How many years have you been in the business? Tell me briefly about your background and your current position today.
I am a brand strategist and feminist wine blogger. I’ve worked in advertising for over 8 years, but I only started my platform--The Femme Vine--last November. TFV is a site dedicated to connecting modern drinkers with women & non-binary vintners so everyone can drink more inclusively. I’m a feminist and passionate wine tourist, so this was a way for me to combine two of my passions.
Did you have a particular “aha!” moment that propelled you into wine?
When I would travel to wine regions as a tourist, I would often try to find female-run vineyards to visit. It felt like Google and guides would always fall short. Tour guides would say they knew a few but didn’t have a relationship with them or Google would make it really difficult to filter down and find female-run vineyards. I thought if I am willing to go to extraordinary lengths to find these women and still having trouble, what about the everyday consumer? That sparked a desire to create a database that anyone could use to find women who are making incredible wines today.
What is the most rewarding part of your job?
Speaking to the women who are part of the vine! I consider the ‘Behind the Vine’ interviews little pep talks because the stories that these women have about their journeys into the industry and about wine are so inspirational and I immediately want everyone to know about them. I feel a lot more connected to the wines in my glass simply because I know the passion and backstory of the person behind it. That’s a feeling I want to share with more people through my work.
Can you describe any prejudices you’ve experienced in this industry?
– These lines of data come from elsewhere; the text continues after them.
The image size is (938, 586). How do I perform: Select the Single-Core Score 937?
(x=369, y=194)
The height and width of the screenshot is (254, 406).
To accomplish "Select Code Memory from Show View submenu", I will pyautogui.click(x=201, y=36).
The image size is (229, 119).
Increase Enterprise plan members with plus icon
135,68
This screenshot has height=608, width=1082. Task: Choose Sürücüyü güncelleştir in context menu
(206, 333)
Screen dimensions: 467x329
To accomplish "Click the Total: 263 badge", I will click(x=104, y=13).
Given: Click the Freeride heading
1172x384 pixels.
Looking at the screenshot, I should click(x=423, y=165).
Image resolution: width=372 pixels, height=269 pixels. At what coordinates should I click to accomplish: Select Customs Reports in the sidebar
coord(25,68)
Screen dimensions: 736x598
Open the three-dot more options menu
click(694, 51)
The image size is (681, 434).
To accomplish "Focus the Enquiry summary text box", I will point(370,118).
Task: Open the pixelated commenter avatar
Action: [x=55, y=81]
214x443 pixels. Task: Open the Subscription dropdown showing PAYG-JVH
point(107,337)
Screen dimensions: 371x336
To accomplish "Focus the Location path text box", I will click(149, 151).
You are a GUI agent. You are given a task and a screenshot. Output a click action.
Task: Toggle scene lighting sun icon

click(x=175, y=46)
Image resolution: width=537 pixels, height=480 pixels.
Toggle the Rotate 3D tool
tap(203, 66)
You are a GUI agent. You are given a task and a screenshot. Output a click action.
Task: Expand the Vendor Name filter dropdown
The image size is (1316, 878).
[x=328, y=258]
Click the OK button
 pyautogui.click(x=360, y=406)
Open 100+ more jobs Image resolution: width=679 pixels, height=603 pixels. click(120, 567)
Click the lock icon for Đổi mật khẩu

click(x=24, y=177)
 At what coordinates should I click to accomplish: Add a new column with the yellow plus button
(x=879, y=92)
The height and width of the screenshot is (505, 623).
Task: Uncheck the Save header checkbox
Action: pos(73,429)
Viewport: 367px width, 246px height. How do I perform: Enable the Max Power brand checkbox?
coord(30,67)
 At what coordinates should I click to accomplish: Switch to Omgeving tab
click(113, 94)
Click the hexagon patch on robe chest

I’ve definitely had people question why I wanted to dedicate a space to women & non-binary producers in wine. One person said to me, ‘you couldn’t do that with a website dedicated to only men’, and I responded, ‘oh you mean most wine websites?’. There’s this strange defensiveness people get. They latch onto the idea that because I champion women in wine that I think all men in wine deserve to be punished or replaced. It’s not that at all. I think assuming a woman who wants to support other women in an industry is trying to tear that industry down is the whole problem! It should be enough to simply want to champion and support women in a space where they have been shut out. It’s about giving these women the recognition they deserve. I’ve heard enough stories from enough women in wine to know how meaningful it can be to be told who you are and what you create is worthy of celebration. That’s why I want to celebrate every woman - drinker and producer - who is owning her/their space in the wine world.
When it comes to wine, what benefits do you think we’ll see as a community by advocating for diversity and inclusion?
The benefit of diversity and inclusion is about better representation, increased opportunity and innovation. Right now, wine is pale, stale and male. It’s also a difficult industry to see as a career opportunity unless you come from a certain background or social class. That’s a huge problem. Advocating for diversity and inclusion isn’t just about being more equitable in the world of wine, it’s also about furthering the industry. It’s imperative that wine as a category grows and changes and innovates. We need fresh minds and more people from different backgrounds to help keep wine relevant to a new consumer that cares about equity, sustainability and purpose. Wine is a product of the earth and people, and we need to look after both to make this industry as good as it can be.
What changes do you hope to see in the wine industry in the next five years?
At the moment, there’s a big emphasis on asking ‘how is your wine made?’. I want the next step for consumers and importers alike to be asking ‘who makes your wine?’. The more consumers are intentional about what they drink, and who produces what they drink, the more inclusive and diverse the industry becomes.
What does equality in the wine industry look like to you?
More women & non-binary producers in more wineries in more wine regions. More outreach to women, BIPOC individuals, LGBTQ+ individuals. More inclusive education systems around wine certifications. More scholarships for future winemakers.
In what ways would you say you are contributing to equality in wine?
My goal with The Femme Vine is to get as many people as possible to build wines made by women into their everyday. I hope that someone reads my ‘Weekly Pour’ newsletter and goes out and purchases a bottle of the wine featured. If I am responsible for a few purchases here and there, that’s great, but I also want to contribute to lasting change. I want it to become second nature for someone to walk into a wine bar, a restaurant, a grocery store, or a wine shop and ask,“Do you have any wines made by women?” I believe together we can start a positive cycle of conscious consumption that can bring equity into wine.
What message do you have for anyone now entering the wine profession?
I would tell any woman looking to enter the wine world to leap in! There are plenty of women waiting for you with open arms who are eager for more women to come into the industry and create change. Working on The Femme Vine has taught me that wine is a world where you can make your mark and stand fierce in your individuality. It’s all waiting for you!
What other industry heroes do you admire and why?
I admire all of the women who are part of The Femme Vine. Specifically, I can think of 5 women who have faced more adversity than most and still managed to create something of their own, which I really respect. Those women are: Sveva Sernia, Mee Godard, Cheramie Law, Berene Sauls and Marta Sierota. Outside of winemakers, I have immense respect for Hannah Crosbie who runs fun, accessible wine clubs in London and for Rebecca and Ellena at Emile Wines, two sisters who own and operate a wine importing business in London.